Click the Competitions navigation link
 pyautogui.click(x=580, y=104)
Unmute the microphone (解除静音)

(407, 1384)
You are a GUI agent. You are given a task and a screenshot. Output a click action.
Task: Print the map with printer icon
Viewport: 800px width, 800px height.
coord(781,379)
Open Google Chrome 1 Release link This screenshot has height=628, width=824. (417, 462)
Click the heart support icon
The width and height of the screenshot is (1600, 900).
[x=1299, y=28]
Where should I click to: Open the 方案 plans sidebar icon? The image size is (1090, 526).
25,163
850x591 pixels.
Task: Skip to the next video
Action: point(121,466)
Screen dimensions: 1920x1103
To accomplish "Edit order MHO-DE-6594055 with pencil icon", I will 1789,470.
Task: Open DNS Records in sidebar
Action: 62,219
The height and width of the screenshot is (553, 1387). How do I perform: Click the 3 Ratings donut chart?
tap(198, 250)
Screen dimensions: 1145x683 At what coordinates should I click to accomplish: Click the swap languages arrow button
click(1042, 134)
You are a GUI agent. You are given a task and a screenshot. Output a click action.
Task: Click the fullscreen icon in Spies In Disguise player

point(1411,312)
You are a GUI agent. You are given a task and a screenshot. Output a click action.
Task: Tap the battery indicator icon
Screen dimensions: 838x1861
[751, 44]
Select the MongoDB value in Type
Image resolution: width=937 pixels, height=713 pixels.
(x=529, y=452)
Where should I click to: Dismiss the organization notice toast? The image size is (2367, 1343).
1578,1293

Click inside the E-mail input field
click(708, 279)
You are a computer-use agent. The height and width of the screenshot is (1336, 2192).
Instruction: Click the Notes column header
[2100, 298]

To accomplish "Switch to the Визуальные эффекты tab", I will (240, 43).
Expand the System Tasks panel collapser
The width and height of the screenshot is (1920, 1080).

To be done: Rewrite everything from the entry containing "You are a computer-use" down to the last entry, both included, with its requests. Multiply each coordinate in the answers by 1.1 and round to the nearest whole number, rounding halves up.

Exercise answer:
You are a computer-use agent. The height and width of the screenshot is (1336, 2192).
Instruction: Click the Notes column header
[2310, 328]

To accomplish "Switch to the Визуальные эффекты tab", I will (264, 47).
Expand the System Tasks panel collapser
The width and height of the screenshot is (1920, 1080).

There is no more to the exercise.